- Goal
In the forum thread below about high performance computing with ArcGIS, what operating system does the computing cluster run?

- Text shown
============

High performance computing with ArcGIS

7109
8
03-22-2015 05:22 PM
PatriciaCarbajales-Dale
New Contributor III

Hello,

We are trying to set up geospatial services in our high performance computing cluster running Linux. Somebody at ESRI talked to one of our faculty and mentioned the possibility of installing ArcGIS Server with ArcGIS Engine on top. I'm doubtful this will be the solution for using multiple nodes for faster performance and processing of geospatial data.

I know of other solutions with Python, GDAL, and R. Just wondering if anybody has tried and has been successful implementing something like this with ESRI products.

Thank you in advance,

Patricia

0 Kudos
8 Replies
SarahAmbrose
Esri Contributor

Hi Patricia,

Have you checked out gis-tools-for-hadoop? It’s available on GitHub, and may be what you are looking for. There is also a Big Data group on GeoNet where you can ask questions about GIS Tools for Hadoop.

PatriciaCarbajales-Dale
New Contributor III

Hi Sarah,

Thank you for your answer. Yes, we have worked briefly with the gis tools for hadoop. However, somebody at the Dev Summit mentioned that the current tools are going away in the near future. Any confirmation on this will be extremely helpful.

Thank you,

Patricia

0 Kudos
SarahAmbrose
Esri Contributor

Hi Patricia,

There are no plans to depreciate/remove the GIS Tools for Hadoop.

Let me know if you have any more questions,

Sarah

0 Kudos
PatriciaCarbajales-Dale
New Contributor III

Thanks so much, Sarah. This is very helpful!

MiguelMorgado
Occasional Contributor

Hi Patrica, what kind of data do you want to serve?

If what you want is setup map services to be used by web applications AGS in high availability with load balancer will be the solution.

If what you want to use is geoprocessing tools then probably you need to look in a diferent way.

Can you provide more details?

============

- Recorded data
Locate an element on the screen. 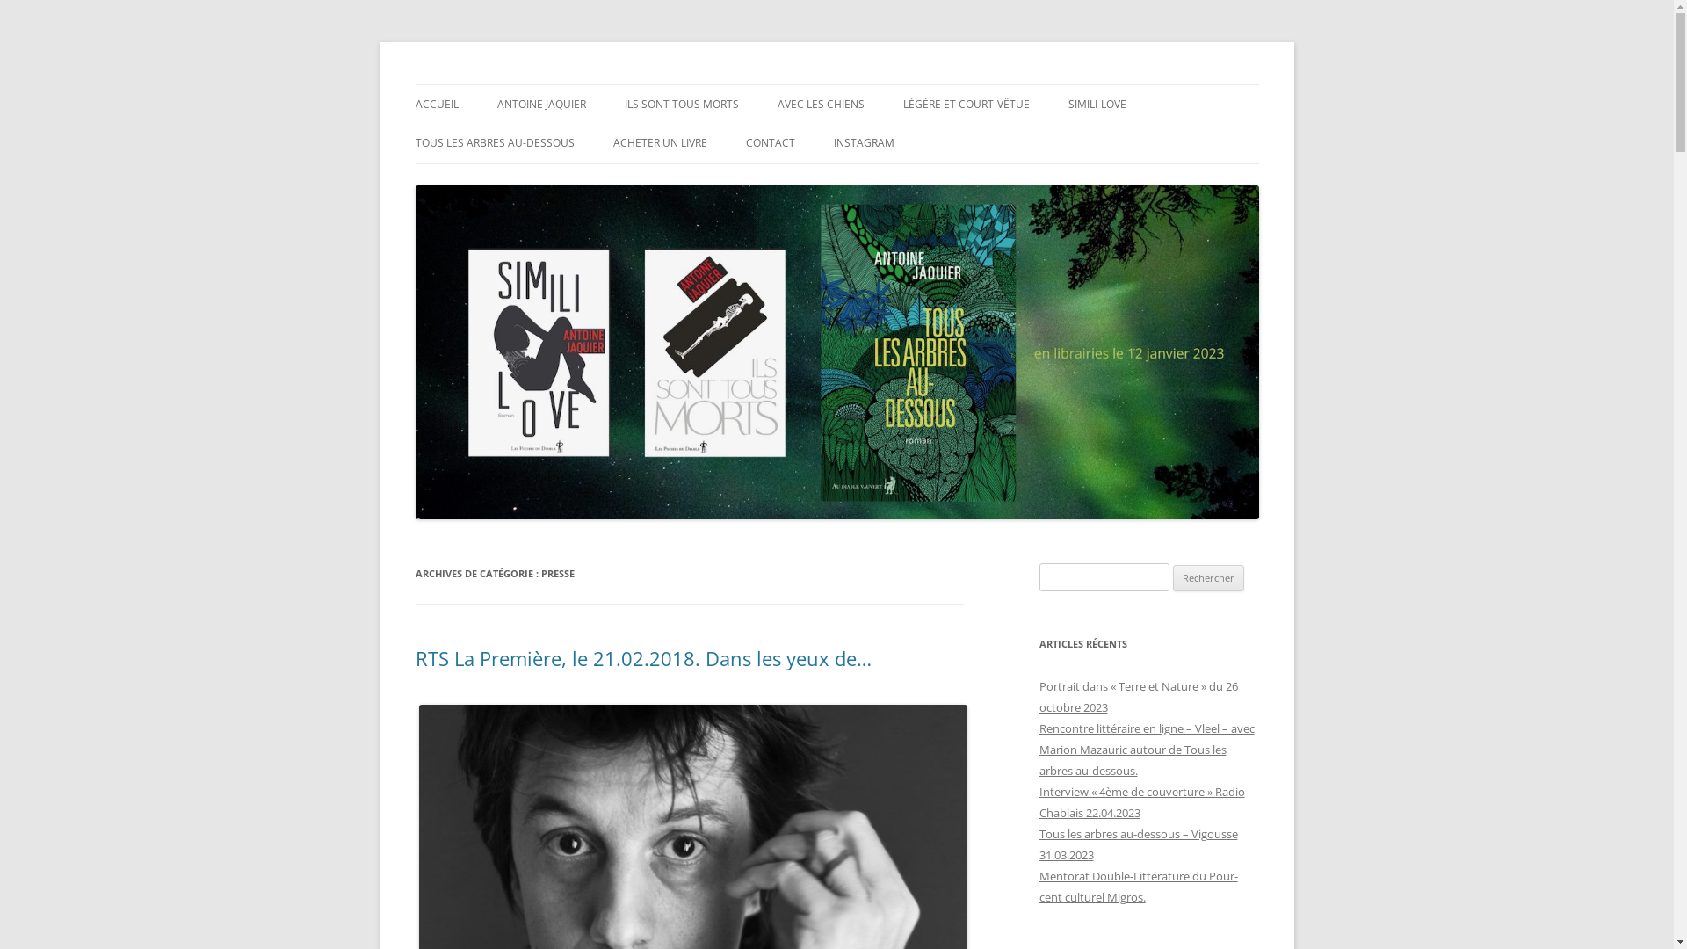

============

- Finished exercise
Linux.